◆ Exercise instructions: Leave the images out, and otherwise write out each entry exactly.

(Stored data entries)
Start of Block
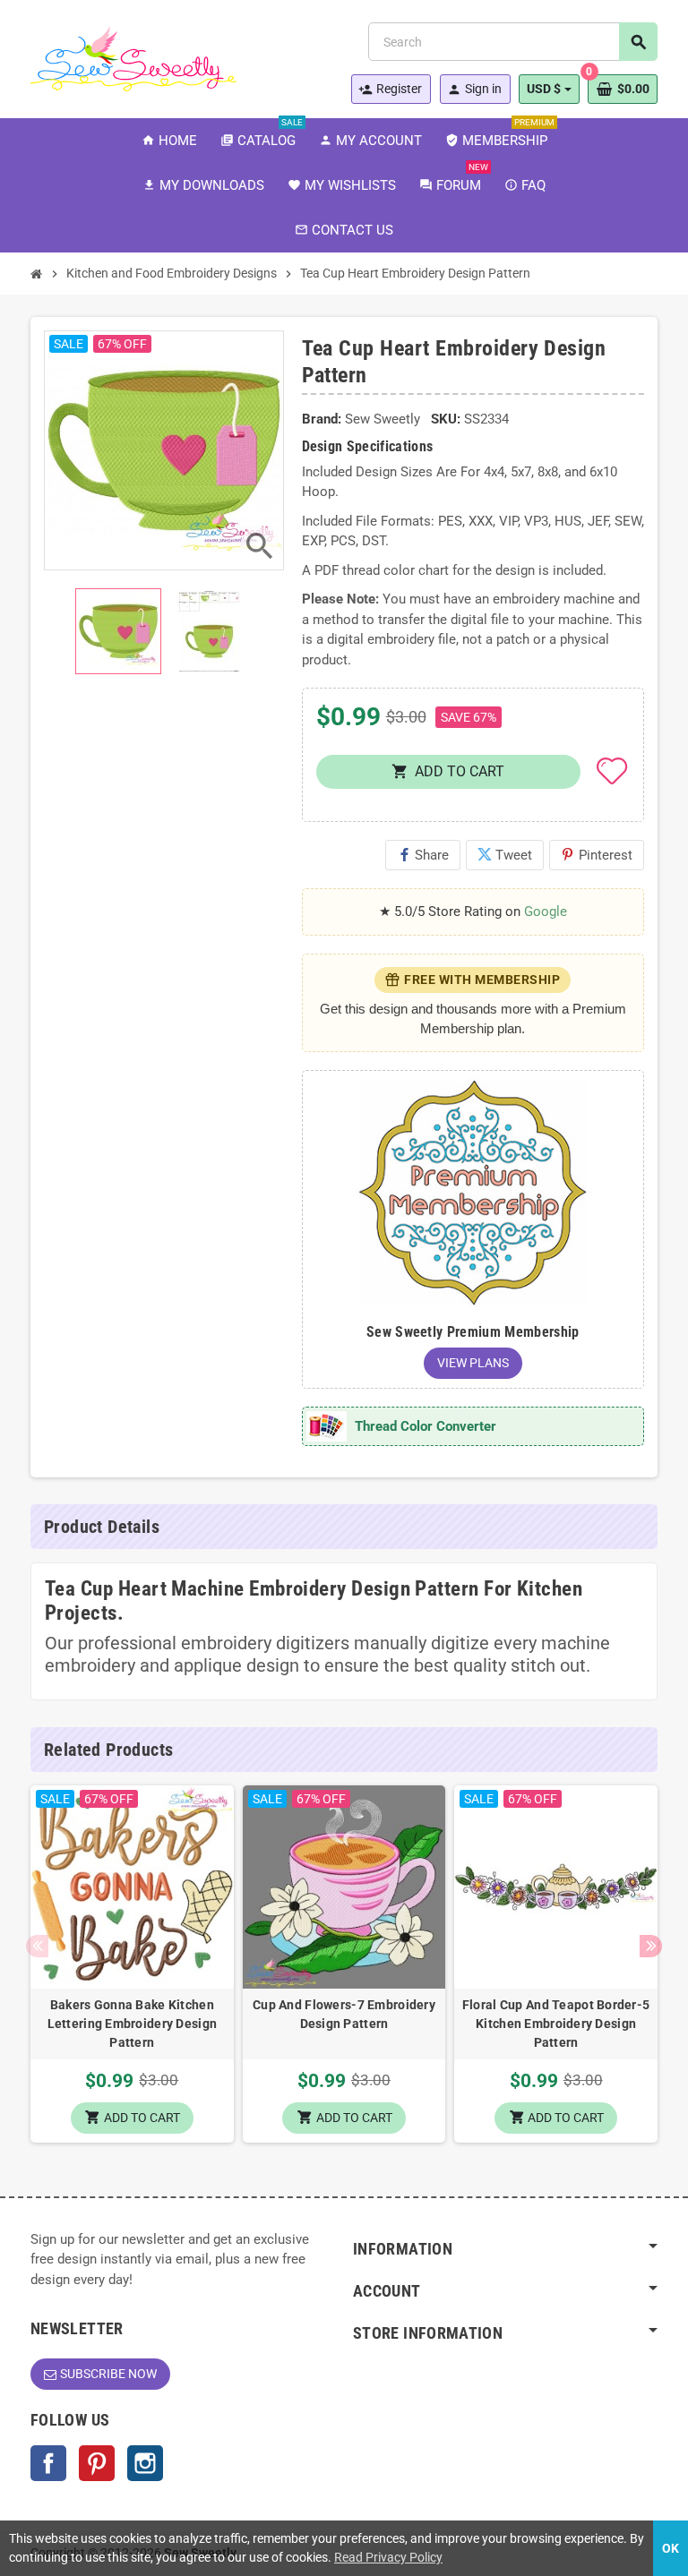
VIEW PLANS (473, 1363)
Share (423, 855)
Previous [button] (37, 1946)
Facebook (48, 2463)
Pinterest (596, 855)
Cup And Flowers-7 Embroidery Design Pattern (344, 2014)
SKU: (445, 419)
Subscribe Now (108, 2373)
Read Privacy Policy (388, 2557)
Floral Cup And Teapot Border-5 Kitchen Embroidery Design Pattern (555, 2024)
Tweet (504, 855)
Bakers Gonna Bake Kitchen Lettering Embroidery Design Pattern (132, 2024)
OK (670, 2548)
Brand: (321, 419)
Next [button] (651, 1946)
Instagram (145, 2463)
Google (545, 911)
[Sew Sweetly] (133, 57)
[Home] (36, 274)
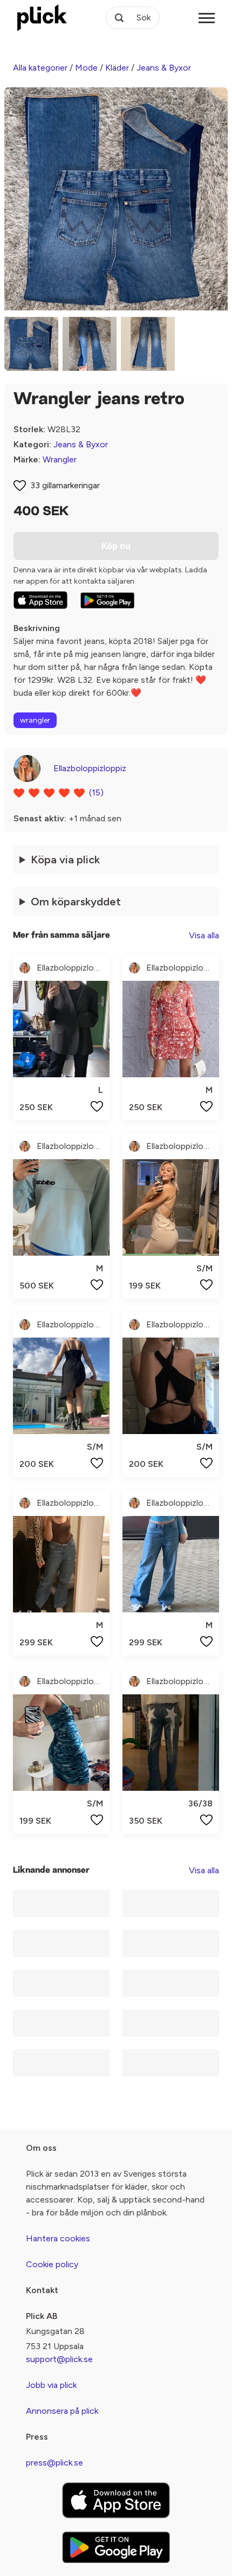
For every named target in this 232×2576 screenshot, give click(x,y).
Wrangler (60, 459)
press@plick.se (54, 2462)
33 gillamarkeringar (65, 485)
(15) (96, 792)
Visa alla (204, 935)
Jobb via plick (51, 2385)
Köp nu (116, 546)
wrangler (35, 720)
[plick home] (42, 17)
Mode (86, 68)
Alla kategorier (40, 68)
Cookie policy (52, 2264)
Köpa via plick (65, 859)
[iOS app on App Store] (40, 600)
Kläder (117, 68)
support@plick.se (59, 2359)
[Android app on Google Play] (107, 600)
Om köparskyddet (76, 901)
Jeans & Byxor (164, 68)
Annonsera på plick (62, 2411)
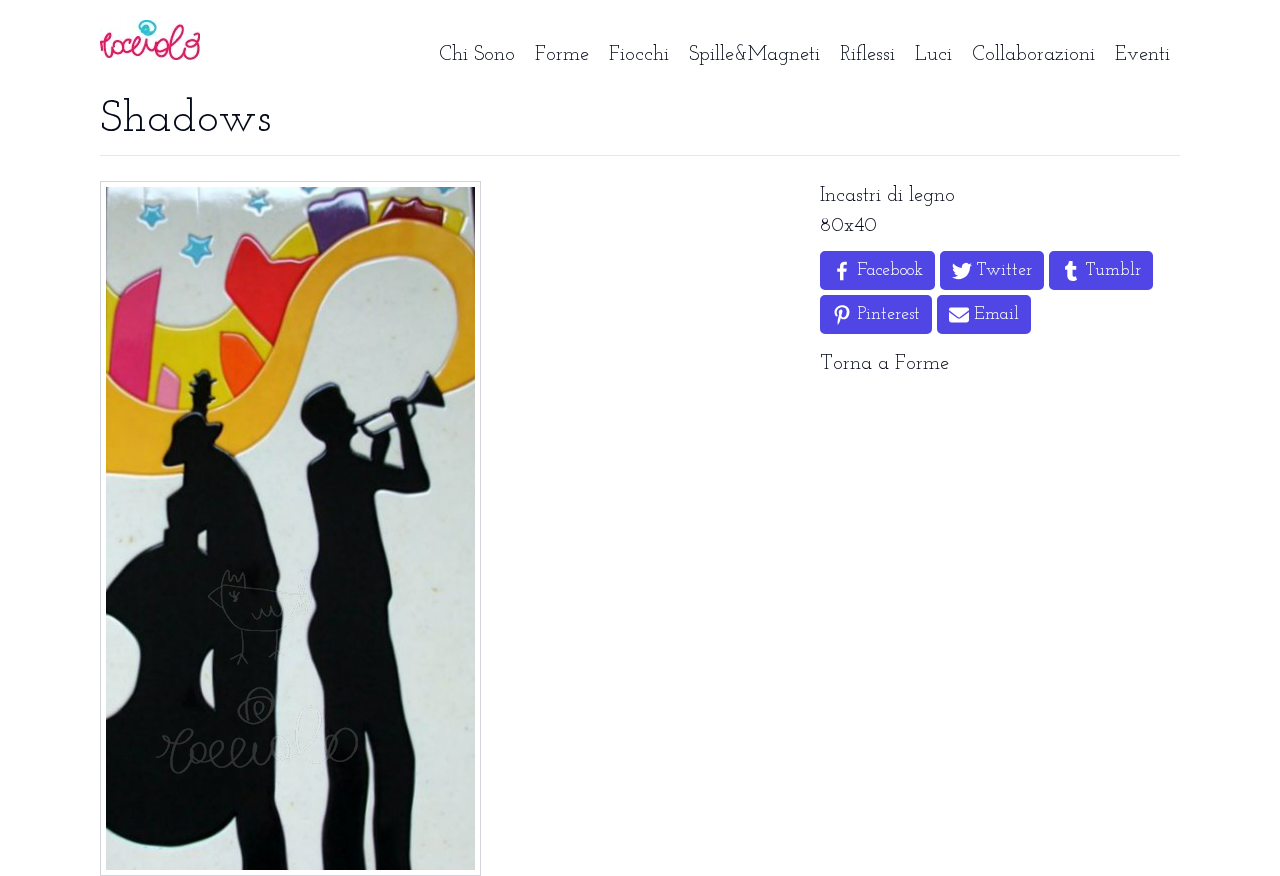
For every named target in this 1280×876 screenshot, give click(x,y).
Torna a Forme (884, 364)
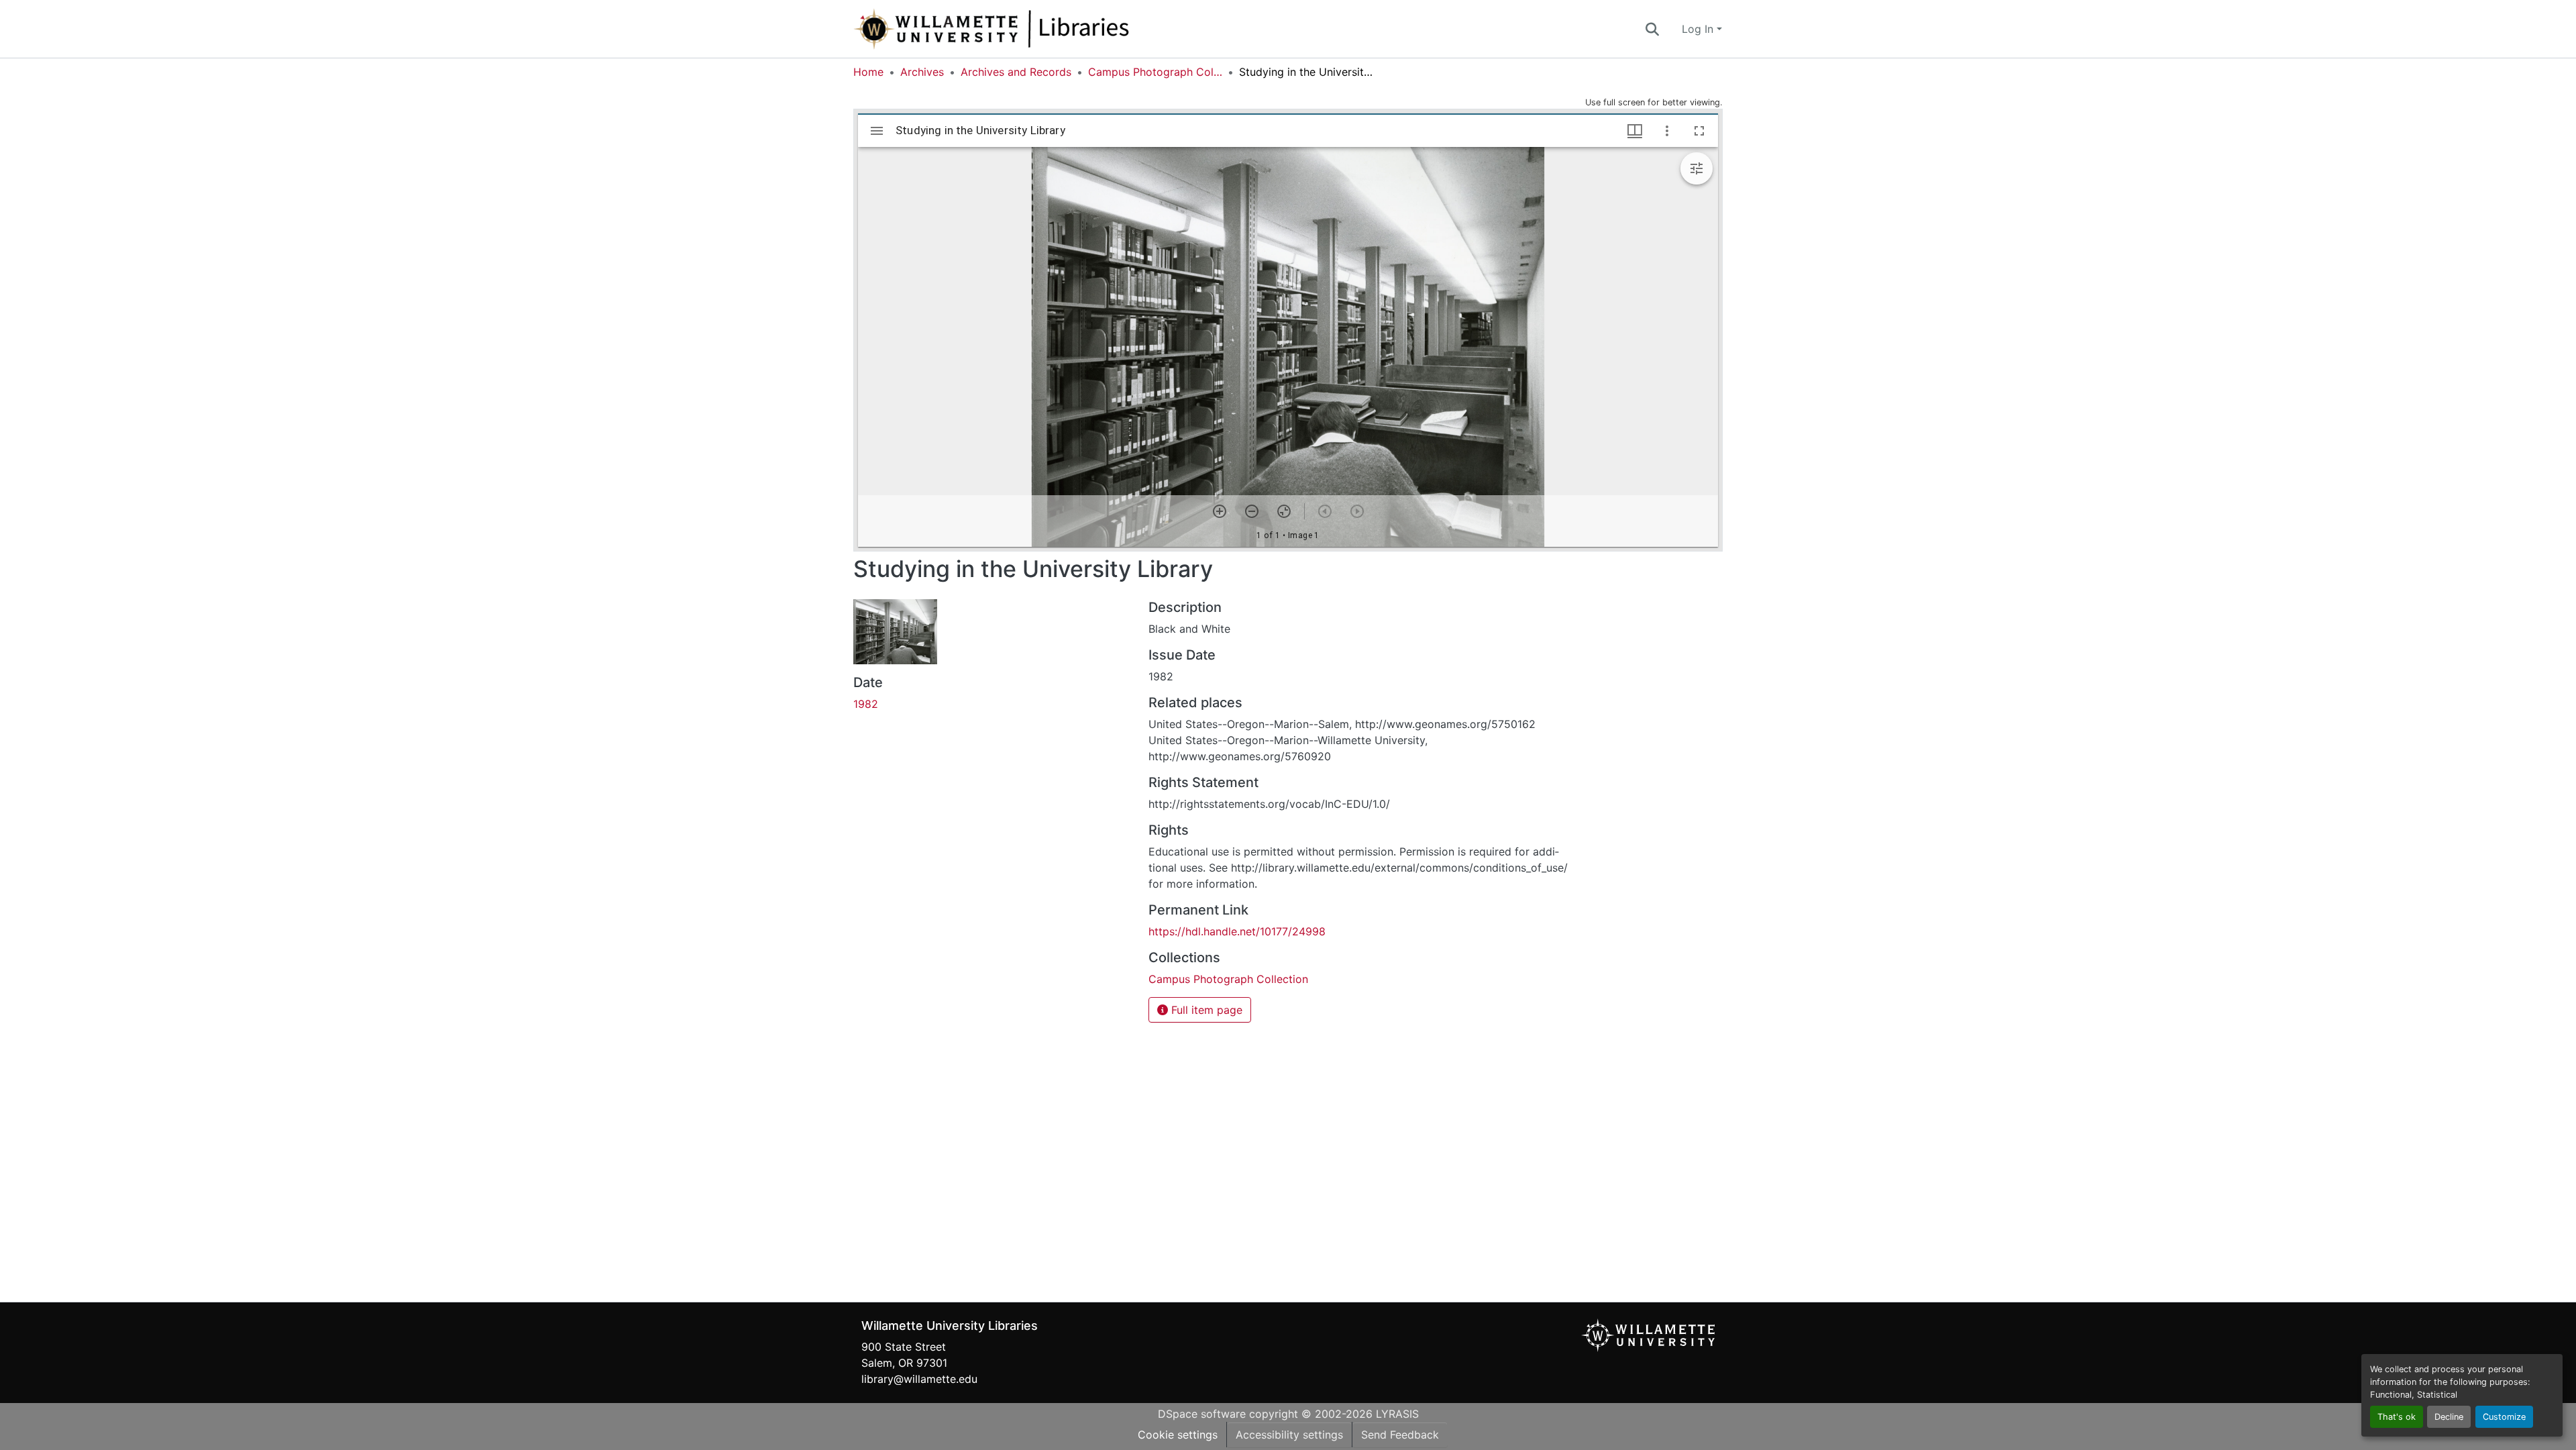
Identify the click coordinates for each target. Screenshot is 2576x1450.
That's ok (2396, 1417)
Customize (2504, 1417)
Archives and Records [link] (1016, 72)
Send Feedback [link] (1400, 1434)
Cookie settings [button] (1178, 1434)
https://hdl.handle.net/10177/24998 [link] (1237, 931)
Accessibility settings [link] (1289, 1434)
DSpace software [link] (1202, 1413)
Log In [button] (1699, 29)
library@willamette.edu (919, 1379)
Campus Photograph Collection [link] (1155, 72)
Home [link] (868, 72)
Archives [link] (922, 72)
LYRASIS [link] (1397, 1413)
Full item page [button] (1205, 1010)
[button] (1035, 28)
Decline (2448, 1417)
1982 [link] (865, 704)
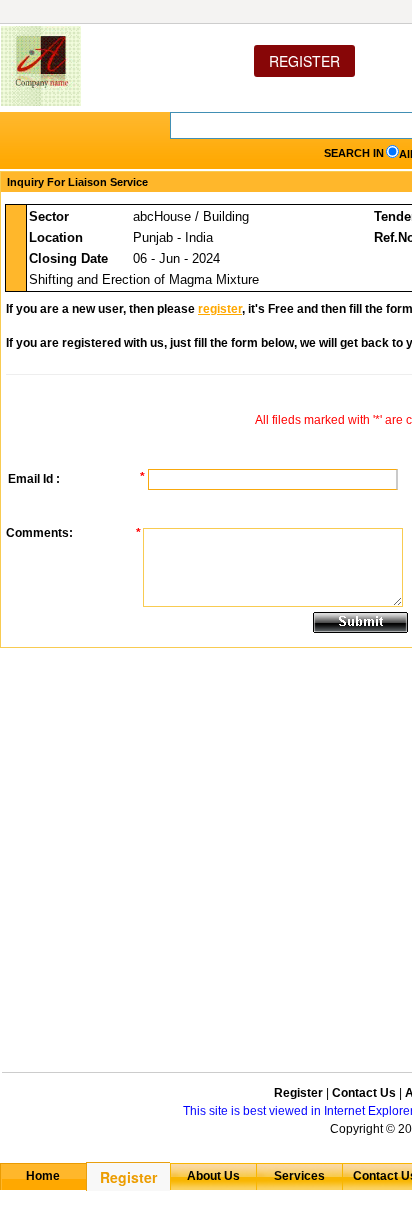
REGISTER (304, 61)
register (220, 309)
End of Block
◆ Response to the exercise:
VIEW PLANS (473, 1363)
Share (423, 855)
Previous [button] (37, 1946)
Facebook (48, 2463)
Pinterest (596, 855)
Cup And Flowers-7 Embroidery Design Pattern (344, 2014)
SKU: (445, 419)
Subscribe Now (108, 2373)
Read Privacy Policy (388, 2557)
Floral Cup And Teapot Border-5 Kitchen Embroidery Design Pattern (555, 2024)
Tweet (504, 855)
Bakers Gonna Bake Kitchen Lettering Embroidery Design Pattern (132, 2024)
OK (670, 2548)
Brand: (321, 419)
Next [button] (651, 1946)
Instagram (145, 2463)
Google (545, 911)
[Sew Sweetly] (133, 57)
[Home] (36, 274)
For every named target in this 232×2576 screenshot, give click(x,y).
Wrangler (60, 459)
press@plick.se (54, 2462)
33 gillamarkeringar (65, 485)
(15) (96, 792)
Visa alla (204, 935)
Jobb via plick (51, 2385)
Köp nu (116, 546)
wrangler (35, 720)
[plick home] (42, 17)
Mode (86, 68)
Alla kategorier (40, 68)
Cookie policy (52, 2264)
Köpa via plick (65, 859)
[iOS app on App Store] (40, 600)
Kläder (117, 68)
support@plick.se (59, 2359)
[Android app on Google Play] (107, 600)
Om köparskyddet (76, 901)
Jeans & Byxor (164, 68)
Annonsera på plick (62, 2411)
For every named target in this 1280×876 screenshot, give click(x,y).
Torna a Forme (884, 364)
Identify the click coordinates for each target. Screenshot is 2576x1450.
That's ok (2396, 1417)
Customize (2504, 1417)
Archives and Records [link] (1016, 72)
Send Feedback [link] (1400, 1434)
Cookie settings [button] (1178, 1434)
https://hdl.handle.net/10177/24998 [link] (1237, 931)
Accessibility settings [link] (1289, 1434)
DSpace software [link] (1202, 1413)
Log In [button] (1699, 29)
library@willamette.edu (919, 1379)
Campus Photograph Collection [link] (1155, 72)
Home [link] (868, 72)
Archives [link] (922, 72)
LYRASIS [link] (1397, 1413)
Full item page [button] (1205, 1010)
[button] (1035, 28)
Decline (2448, 1417)
1982 [link] (865, 704)
REGISTER (304, 61)
register (220, 309)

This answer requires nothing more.